--- Exercise aim ---
Begin your copy at the line that holds "Task: Click the 217公里/时 top speed stat" and carry it through the final line of the data, writing out each line exactly and omitting pictures.

--- The records ---
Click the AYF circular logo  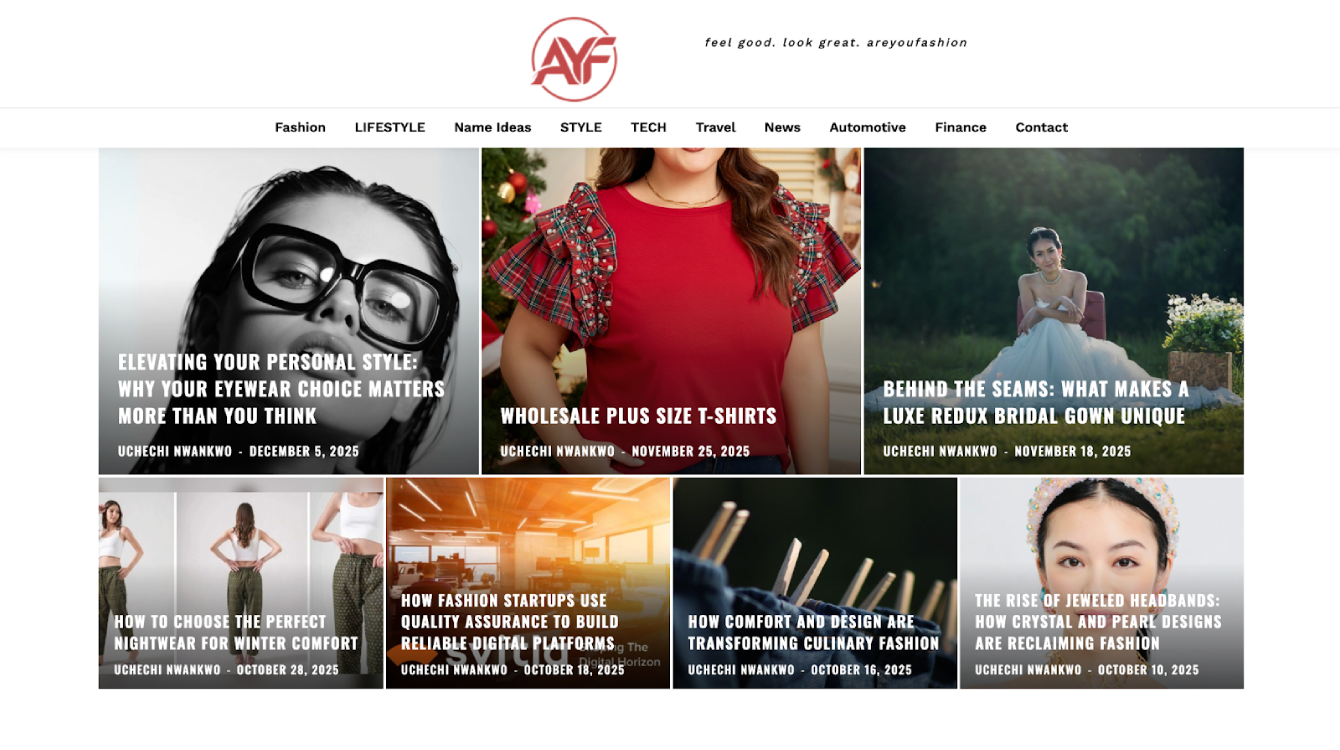(574, 59)
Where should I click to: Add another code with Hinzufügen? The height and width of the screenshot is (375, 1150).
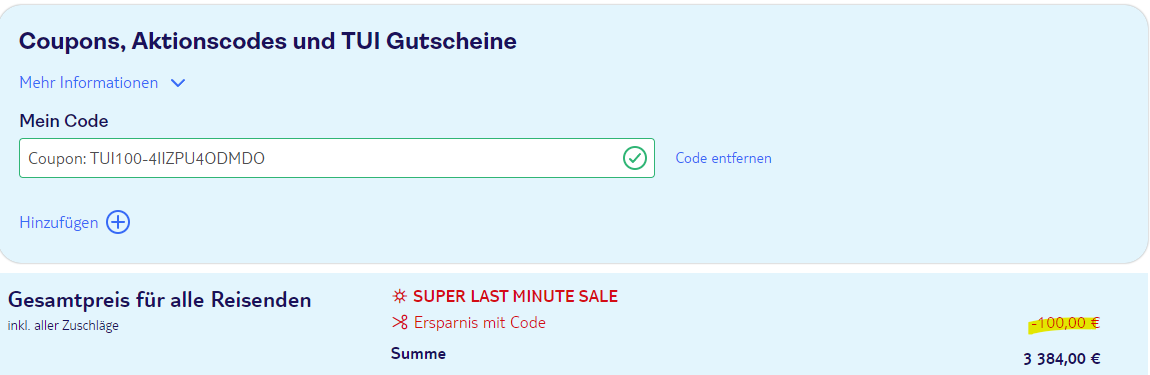59,222
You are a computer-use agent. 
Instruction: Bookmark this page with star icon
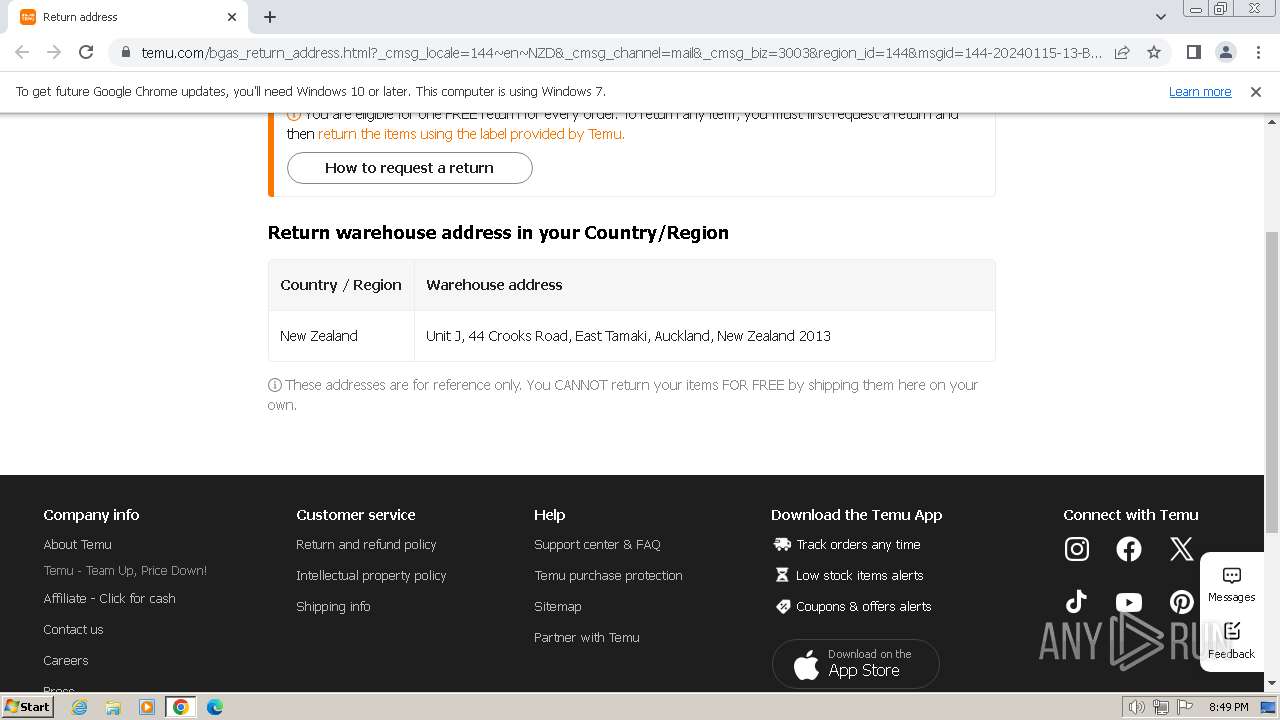pos(1154,52)
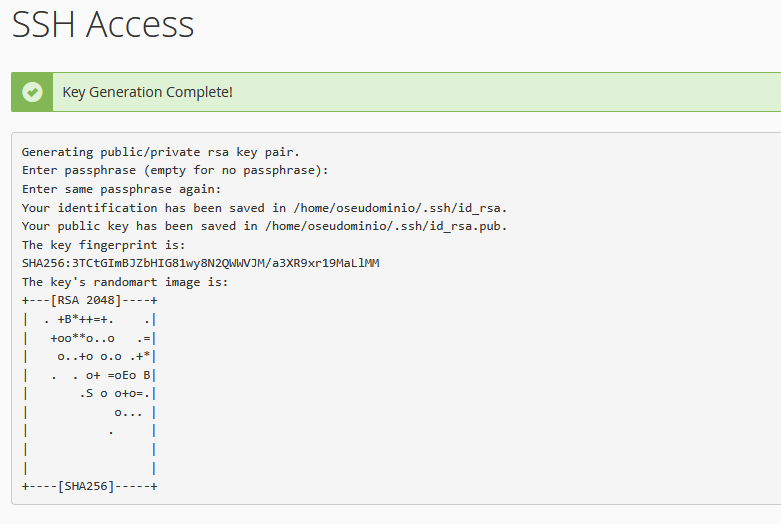The width and height of the screenshot is (781, 524).
Task: Click the SSH Access page heading
Action: (102, 25)
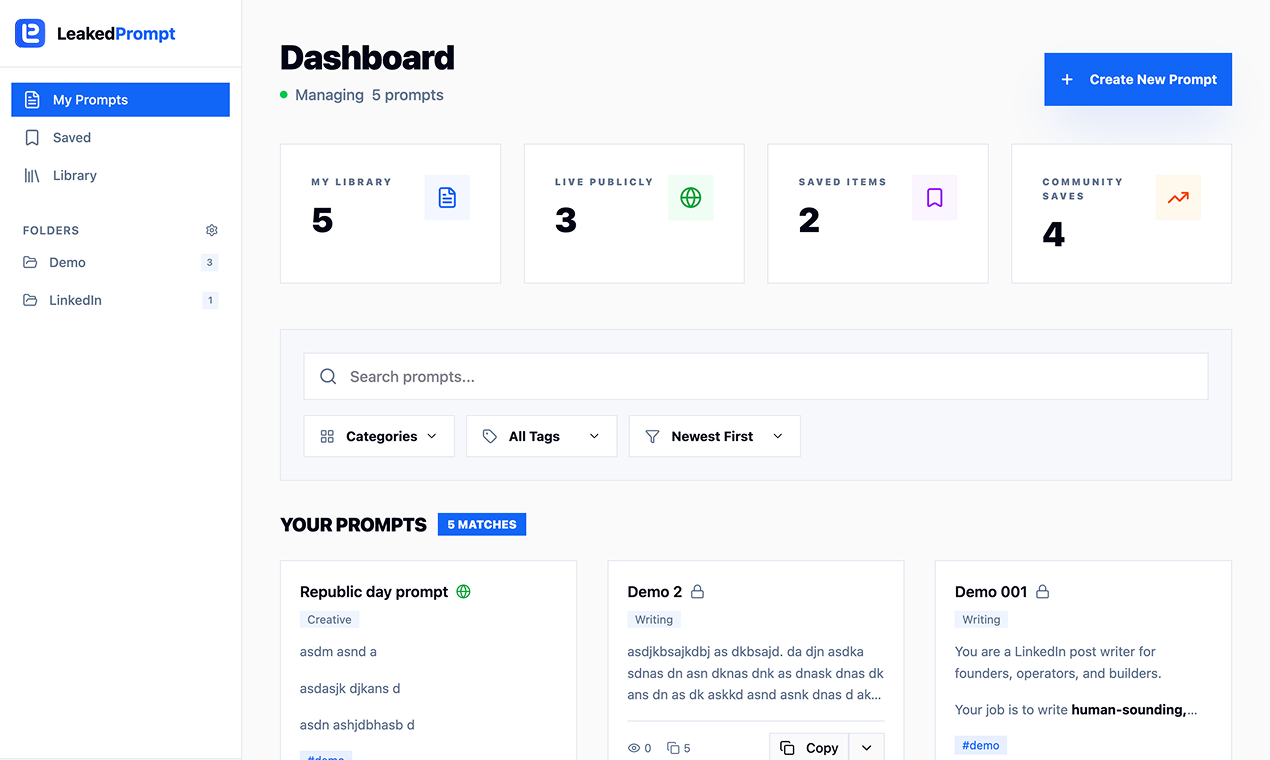Viewport: 1270px width, 760px height.
Task: Expand the Copy button dropdown arrow
Action: pos(866,747)
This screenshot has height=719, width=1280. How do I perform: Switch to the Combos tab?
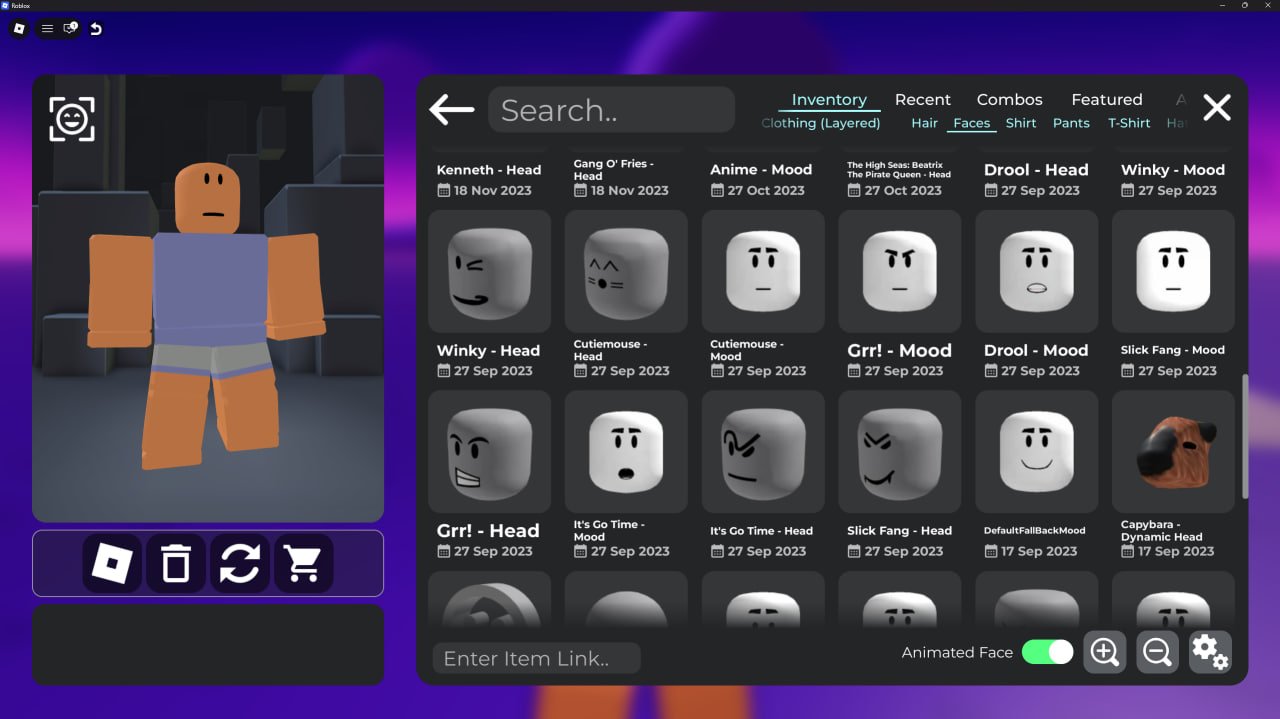(x=1009, y=100)
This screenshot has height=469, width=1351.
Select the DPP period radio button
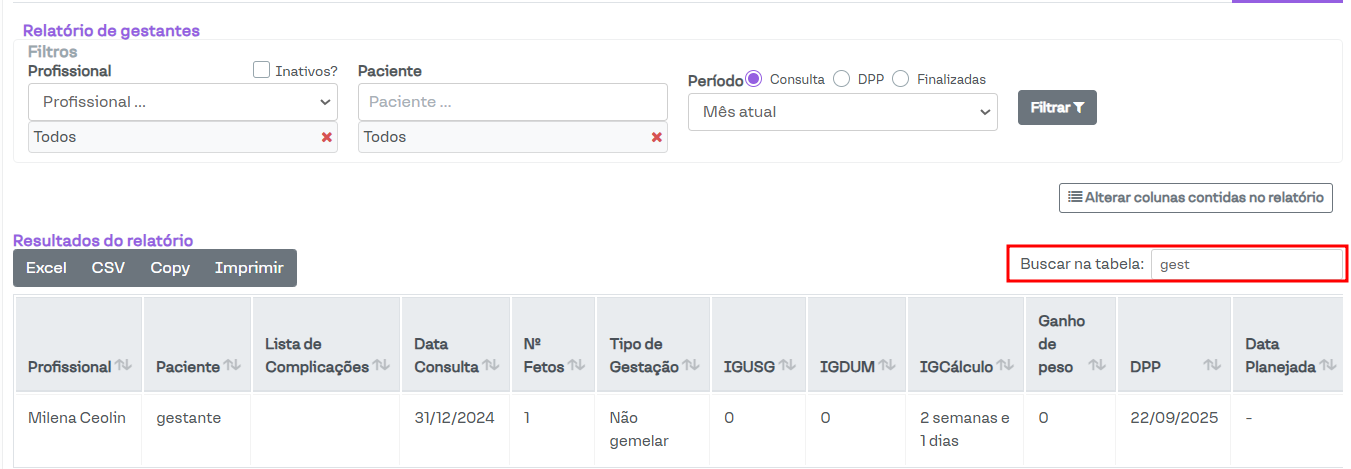841,79
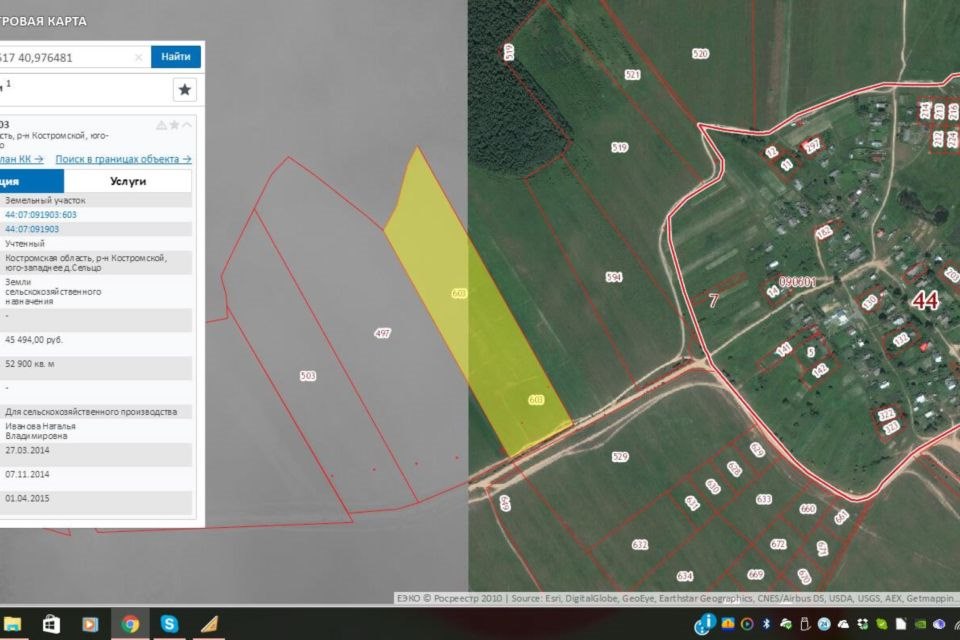Mark parcel as favorite using card star
Image resolution: width=960 pixels, height=640 pixels.
click(x=174, y=125)
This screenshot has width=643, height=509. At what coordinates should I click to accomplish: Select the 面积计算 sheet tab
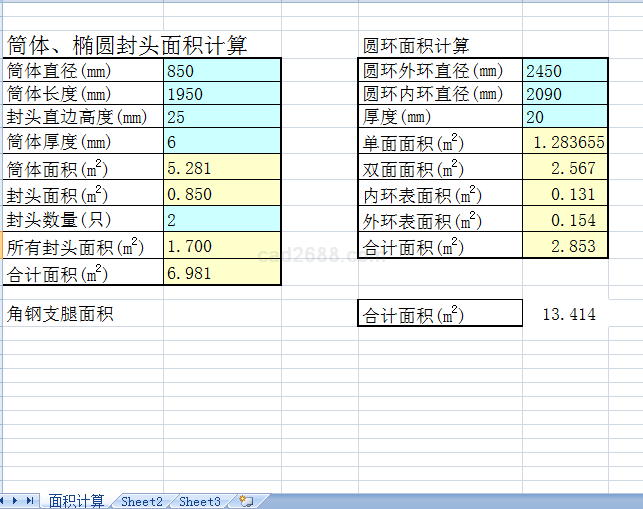pyautogui.click(x=76, y=501)
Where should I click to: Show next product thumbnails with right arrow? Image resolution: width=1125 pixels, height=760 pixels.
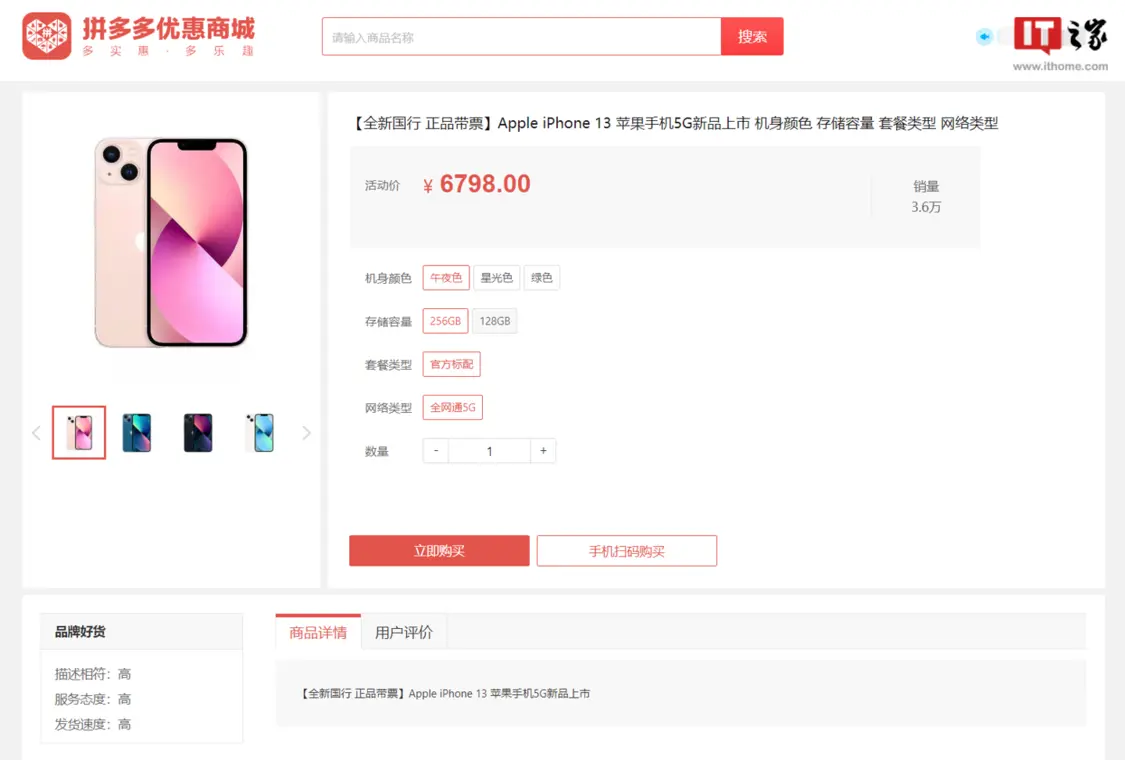point(306,433)
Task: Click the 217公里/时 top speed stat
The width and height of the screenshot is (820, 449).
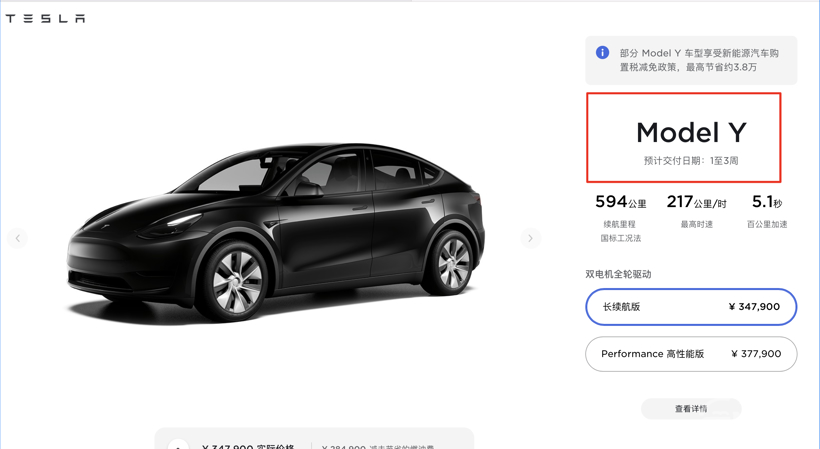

--- Task output ---
Task: Click the 217公里/时 top speed stat
The width and height of the screenshot is (820, 449).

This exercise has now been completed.